6. This is particularly apparent from certain sections in the Act. Section 14 was referred to, and it is not without weight. The 29th section is an important section, because it shows that a license is to be cancelled, not only on grounds affecting the revenue, but on grounds affecting the character of the holder, showing, I think, clearly, that in that section at any rate the Legislature had in view public morals, as well as the protection of the revenue.

7. Then Section 62 has been referred to, and I think rightly referred to, because it shows that a difference is made between the holding the same article for a purpose connected, and for a purpose not connected, with the traffic in intoxicating drinks.

8. Then Section 67 expressly deals with cases of misconduct on the part of a person holding a license, and the permission of misconduct by such a person of a character directly connected with public morals and not with the receipts of revenue. And again, Section 80 is another special provision relating to the case of cantonments. The object of Section 80, I apprehend, can be nothing but the securing of the discipline, the morals and good conduct of the troops in cantonments. The consequence then to my mind is, that both on general principles and the terms of the Act itself, this Act cannot be said to be a mere Revenue Act, but it is an Act having no doubt the protection of the revenue in view but having in view also important objects of public policy.

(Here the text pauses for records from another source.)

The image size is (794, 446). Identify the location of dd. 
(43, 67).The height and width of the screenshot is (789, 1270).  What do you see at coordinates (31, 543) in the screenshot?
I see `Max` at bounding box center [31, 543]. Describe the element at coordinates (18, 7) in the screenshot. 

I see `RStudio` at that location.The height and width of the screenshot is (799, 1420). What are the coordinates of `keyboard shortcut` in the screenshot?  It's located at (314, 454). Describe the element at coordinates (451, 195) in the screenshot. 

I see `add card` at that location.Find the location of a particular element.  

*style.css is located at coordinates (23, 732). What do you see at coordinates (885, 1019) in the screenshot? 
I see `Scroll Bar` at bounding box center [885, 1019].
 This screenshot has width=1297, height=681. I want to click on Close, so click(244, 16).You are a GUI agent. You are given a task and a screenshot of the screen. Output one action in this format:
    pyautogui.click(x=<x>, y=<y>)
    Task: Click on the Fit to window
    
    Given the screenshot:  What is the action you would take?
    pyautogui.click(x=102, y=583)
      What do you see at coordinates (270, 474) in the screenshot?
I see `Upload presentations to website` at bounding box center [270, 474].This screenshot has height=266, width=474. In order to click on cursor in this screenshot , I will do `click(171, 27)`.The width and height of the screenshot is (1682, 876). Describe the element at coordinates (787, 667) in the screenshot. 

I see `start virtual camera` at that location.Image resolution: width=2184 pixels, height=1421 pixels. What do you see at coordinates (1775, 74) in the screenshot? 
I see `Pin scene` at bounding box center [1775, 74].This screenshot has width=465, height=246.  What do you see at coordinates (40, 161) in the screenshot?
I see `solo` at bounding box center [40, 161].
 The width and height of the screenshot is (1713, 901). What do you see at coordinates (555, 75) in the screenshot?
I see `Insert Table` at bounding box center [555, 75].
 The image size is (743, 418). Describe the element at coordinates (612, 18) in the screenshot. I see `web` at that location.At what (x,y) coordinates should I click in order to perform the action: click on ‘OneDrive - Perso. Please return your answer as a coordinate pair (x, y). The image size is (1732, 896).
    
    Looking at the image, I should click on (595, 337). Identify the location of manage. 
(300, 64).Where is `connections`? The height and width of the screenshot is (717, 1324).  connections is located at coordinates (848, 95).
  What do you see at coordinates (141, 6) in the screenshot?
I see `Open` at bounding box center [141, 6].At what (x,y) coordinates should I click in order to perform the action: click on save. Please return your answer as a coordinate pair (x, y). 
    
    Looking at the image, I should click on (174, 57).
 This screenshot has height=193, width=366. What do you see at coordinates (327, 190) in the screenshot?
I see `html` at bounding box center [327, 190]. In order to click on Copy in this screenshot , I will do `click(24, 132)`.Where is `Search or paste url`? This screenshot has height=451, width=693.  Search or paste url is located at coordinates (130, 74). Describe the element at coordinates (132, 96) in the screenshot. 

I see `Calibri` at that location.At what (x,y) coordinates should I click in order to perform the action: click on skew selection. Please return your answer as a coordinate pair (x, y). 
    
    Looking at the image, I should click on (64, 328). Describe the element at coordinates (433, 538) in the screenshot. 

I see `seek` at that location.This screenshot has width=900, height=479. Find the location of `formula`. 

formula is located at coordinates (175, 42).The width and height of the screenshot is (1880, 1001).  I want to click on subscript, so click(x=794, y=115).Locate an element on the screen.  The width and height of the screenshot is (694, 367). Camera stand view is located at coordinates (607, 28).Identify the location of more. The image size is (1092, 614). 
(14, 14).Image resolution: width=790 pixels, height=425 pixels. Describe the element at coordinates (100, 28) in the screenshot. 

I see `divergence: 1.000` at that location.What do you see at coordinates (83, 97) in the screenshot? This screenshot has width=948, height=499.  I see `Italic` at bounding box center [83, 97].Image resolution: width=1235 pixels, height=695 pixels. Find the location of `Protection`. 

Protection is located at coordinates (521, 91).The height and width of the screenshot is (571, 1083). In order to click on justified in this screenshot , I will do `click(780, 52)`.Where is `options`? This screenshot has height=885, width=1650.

9. Another test has been applied in various cases in order to determine whether the penalty imposed by an Act was intended to create a prohibition so as to invalidate a specific act of dealing in violation of the law in which the penalty is to be found, and that is, to see whether the penalty is imposed in general terms for the carrying on of a trade, or for the omission of some preliminaries which the law imposes on the opening of a trade, or some such general purpose as that, or whether the penalty is imposed on each specific act of dealing. In the latter class of cases, the Courts have been prone to construe the penalty as creating a prohibition, and therefore vitiating each transaction.

10. If that test be applied in this case, it is clear that the penalty is imposed on each specific act. Section 53 of the Act imposes, for selling an exciseable article without a license, a fine of so many rupees for every such sale. Thus what the Legislature had in view was not merely the general carrying on of the trade of a trader, but every specific act of sale. This is the more apparent from some of the provisos which follow the general words in that section. The third proviso says that 'Nothing contained in the first clause of this section applies to the sale of any imported spirituous or fermented liquors purchased by any person for his private use and so disposed of upon such person quitting a station or after his decease.' That proviso shows that in the view of the framer of the section, if it had not been for the proviso, any officer who, on being ordered from one station to another in Bengal, sold his stock of wine to his successor, or to anybody else, would be liable to the penalty if he did so without having a license; and that if the executor of any gentleman dying in Calcutta were to sell his stock of wine, without taking out a license, he would, but for the proviso, be liable to a penalty. All this shows that the thing which the Legislature had in view was any act of sale; and that according to the authorities is strong to show that the penalty is imposed with the view of prohibition.

11. The result then is, that, according to the authorities, this case falls within the class of those in which the penalty is imposed for the purpose of prohibition, and not of those in which it is imposed solely for the benefit of the revenue.

12. Several cases decided in the Indian Courts have been cited, but they do not throw a very strong light upon this case. They related not to contracts of sale but contracts of a different character. The result is that, in my opinion, we ought to answer the fourth question referred to us in the affirmative, and as that disposes of the whole case, it is unnecessary to answer any of the others.